Asche: Also diese Diskussion hab ich so was von über! Wer heute noch nicht gecheckt hat, dass es eine Machtdemonstration ist, wenn ich mir als Cis-Typ das T-Shirt auf nem Konzert ausziehe…
Bi: …oder wer mir sagt, ich könnte ja auch einfach mein T-Shirt auf der Bühne ausziehen. Für Personen, deren Körper sexualisiert werden, ist das einfach nicht das Gleiche.
Und die Ansagen?
Asche: Die machen wir, weil wir für FLINT*-Personen einen Safe Space schaffen wollen. Oder wenn wir uns selbst unwohl fühlen. Es ist einfach total krude, wenn wir „Emanzenlesbenschlampe“ singen und vorne ist so ne Ochsenherde und grölt das mit. Also sorry, aber da ist die Message verfehlt.
Was ist denn die Message? Erst Mal klingt „Emanzenlesbenschlampe“ ja wie eine Beleidigung.
Bi: Wenn FLINT*-Personen als „Schlampe“, „Lesbe“, oder „Emanze“ beschimpft werden, dann ist das ganz klar negativ konnotiert. In dem Lied geht es aber darum, dass wir den Begriff zurückerobern wollen. Wer allerdings nicht weiß, wie es sich anfühlt, das nachts auf der Straße hinterhergeschrien zu bekommen – und das können Cis-Typen nicht – sollte die Klappe halten.
Asche: „Emanzenlesbenschlampe“ besteht aus drei Wörtern. Bei jedem einzelnen Wort haben viele schon ein ganz bestimmtes negatives Stereotyp im Kopf. Wenn man das dann auch noch zusammensetzt, müsste da theoretisch was ganz Schlimmes bei rauskommen. Aber das tut es nicht! Im Gegenteil. Wir sagen: Es ist total geil, ne Emanzenlesbenschlampe zu sein. Es ist ein Akt des Empowerments: Indem wir das Wort positiv besetzen, reclaimen wir es und ermächtigen uns damit.
Abgesehen von Reclaiming, welche Strategien verfolgt ihr noch, um mit dem sexistischen Istzustand umzugehen?
Asche: Also bei uns als Band ist das ganz klar: Konfrontation.
Konfrontation?
Asche: Ja! Für viele FLINT*-Personen ist Wut ein schambehaftetes Gefühl. Weiblich-sozialisierten Personen wird oft anerzogen, immer fürs Team zu sein, es kuschelig zu machen und andere zu unterstützen. Wir wollen uns selbst und Andere empowern, indem wir auf der Bühne auch Mal wütend sind und deutlich machen: Es ist total wichtig, Sachen scheiße zu finden und dann auch konfrontativ zu intervenieren.

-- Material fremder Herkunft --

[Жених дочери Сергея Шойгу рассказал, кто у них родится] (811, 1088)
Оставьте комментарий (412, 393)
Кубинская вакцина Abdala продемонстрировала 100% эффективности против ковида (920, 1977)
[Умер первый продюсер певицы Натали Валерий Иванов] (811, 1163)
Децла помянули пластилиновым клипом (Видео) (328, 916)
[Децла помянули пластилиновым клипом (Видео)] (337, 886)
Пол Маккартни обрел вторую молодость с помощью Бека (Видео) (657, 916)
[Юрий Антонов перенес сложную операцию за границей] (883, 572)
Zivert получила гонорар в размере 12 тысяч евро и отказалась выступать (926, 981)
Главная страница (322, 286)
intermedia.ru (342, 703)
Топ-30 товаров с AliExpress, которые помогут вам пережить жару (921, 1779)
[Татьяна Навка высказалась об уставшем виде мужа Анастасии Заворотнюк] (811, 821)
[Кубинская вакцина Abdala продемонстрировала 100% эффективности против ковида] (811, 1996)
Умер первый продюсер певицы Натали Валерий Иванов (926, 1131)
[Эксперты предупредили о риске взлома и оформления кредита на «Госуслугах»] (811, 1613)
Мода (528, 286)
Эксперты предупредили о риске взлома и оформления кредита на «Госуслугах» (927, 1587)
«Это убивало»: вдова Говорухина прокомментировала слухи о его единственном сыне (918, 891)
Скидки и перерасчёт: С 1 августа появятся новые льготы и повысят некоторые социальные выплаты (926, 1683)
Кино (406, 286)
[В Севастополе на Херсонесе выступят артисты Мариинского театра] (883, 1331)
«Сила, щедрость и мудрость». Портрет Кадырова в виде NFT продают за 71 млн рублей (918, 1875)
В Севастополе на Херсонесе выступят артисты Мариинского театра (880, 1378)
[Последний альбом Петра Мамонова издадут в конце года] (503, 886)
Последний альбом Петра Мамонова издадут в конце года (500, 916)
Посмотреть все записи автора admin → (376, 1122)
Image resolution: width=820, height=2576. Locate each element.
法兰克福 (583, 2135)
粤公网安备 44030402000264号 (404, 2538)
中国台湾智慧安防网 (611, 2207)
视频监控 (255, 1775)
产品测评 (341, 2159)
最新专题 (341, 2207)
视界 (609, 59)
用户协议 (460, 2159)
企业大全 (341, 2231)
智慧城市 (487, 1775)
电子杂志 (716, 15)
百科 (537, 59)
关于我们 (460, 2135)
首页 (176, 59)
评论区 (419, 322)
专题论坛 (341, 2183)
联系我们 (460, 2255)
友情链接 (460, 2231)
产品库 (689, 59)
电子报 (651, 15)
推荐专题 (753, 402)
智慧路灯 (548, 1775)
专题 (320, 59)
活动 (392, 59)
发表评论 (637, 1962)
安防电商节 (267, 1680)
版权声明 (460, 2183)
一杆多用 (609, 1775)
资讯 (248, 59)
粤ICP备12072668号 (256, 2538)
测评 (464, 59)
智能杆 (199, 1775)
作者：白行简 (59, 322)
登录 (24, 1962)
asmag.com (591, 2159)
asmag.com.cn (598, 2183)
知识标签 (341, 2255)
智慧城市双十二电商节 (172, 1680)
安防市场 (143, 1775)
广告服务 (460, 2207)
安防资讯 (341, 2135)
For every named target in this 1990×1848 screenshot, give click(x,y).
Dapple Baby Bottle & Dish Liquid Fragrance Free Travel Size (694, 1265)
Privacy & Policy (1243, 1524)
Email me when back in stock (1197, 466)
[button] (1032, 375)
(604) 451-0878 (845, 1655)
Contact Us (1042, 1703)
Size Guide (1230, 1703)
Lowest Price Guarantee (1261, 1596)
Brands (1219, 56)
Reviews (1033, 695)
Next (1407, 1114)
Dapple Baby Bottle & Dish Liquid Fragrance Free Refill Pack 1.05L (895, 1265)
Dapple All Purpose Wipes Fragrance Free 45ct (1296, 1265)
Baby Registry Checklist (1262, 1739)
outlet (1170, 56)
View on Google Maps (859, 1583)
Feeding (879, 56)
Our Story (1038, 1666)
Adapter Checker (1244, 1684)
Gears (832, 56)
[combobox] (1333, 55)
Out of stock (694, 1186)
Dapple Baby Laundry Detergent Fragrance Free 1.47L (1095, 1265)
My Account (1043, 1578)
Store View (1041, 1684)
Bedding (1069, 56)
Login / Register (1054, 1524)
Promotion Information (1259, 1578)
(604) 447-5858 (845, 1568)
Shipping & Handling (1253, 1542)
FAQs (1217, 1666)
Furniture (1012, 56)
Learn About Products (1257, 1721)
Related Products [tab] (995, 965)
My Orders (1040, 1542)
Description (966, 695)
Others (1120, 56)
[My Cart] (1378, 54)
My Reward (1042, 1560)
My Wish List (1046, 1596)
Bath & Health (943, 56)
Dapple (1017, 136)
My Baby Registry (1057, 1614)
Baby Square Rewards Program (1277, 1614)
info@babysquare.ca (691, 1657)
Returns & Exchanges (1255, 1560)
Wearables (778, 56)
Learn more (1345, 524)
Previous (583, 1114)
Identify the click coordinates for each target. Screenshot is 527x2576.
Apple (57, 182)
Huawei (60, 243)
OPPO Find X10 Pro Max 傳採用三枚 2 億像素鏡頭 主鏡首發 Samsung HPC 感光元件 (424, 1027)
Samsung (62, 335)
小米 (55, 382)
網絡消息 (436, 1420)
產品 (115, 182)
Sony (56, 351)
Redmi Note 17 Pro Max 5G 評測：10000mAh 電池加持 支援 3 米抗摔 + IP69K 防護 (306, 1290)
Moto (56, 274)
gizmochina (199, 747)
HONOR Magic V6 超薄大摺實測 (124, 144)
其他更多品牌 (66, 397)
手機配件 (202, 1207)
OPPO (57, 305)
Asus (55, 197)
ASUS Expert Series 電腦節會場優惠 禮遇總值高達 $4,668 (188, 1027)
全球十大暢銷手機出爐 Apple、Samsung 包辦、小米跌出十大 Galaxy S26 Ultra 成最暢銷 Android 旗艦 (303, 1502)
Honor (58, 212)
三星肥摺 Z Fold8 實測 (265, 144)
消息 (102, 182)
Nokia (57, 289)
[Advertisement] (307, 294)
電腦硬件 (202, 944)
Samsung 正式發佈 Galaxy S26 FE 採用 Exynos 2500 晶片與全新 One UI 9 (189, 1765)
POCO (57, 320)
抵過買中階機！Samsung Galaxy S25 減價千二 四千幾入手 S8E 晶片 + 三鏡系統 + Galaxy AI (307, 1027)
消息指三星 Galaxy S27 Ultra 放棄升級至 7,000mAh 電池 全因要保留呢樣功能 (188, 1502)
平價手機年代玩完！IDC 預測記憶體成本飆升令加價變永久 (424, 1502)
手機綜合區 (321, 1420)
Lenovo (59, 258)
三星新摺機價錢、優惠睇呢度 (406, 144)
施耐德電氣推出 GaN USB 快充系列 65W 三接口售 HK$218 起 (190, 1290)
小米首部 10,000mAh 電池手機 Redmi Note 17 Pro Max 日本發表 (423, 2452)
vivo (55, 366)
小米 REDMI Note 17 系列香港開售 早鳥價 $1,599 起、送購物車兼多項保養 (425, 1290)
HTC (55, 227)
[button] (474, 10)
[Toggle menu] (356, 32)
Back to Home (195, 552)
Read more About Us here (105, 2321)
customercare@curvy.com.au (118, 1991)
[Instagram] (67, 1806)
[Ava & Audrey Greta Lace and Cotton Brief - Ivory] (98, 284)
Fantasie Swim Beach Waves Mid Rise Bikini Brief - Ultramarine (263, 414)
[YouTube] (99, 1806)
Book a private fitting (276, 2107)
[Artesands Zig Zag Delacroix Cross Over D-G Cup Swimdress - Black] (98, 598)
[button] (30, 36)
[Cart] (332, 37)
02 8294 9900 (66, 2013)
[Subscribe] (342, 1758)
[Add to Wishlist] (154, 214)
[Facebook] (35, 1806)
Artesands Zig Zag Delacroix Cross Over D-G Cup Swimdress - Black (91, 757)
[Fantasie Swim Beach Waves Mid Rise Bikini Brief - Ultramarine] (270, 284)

Auf der Bühne gelingt euch das ja ganz gut. Ist das im Alltag auch so?
Asche: Dass wir Songs wie „Du bist so schön, wenn du hasst“ geschrieben haben, heißt nicht, dass wir das persönlich immer schaffen oder, dass wir schon die Lösung für uns gefunden haben. Es ist einfach scheiße schwierig und bedeutet Arbeit.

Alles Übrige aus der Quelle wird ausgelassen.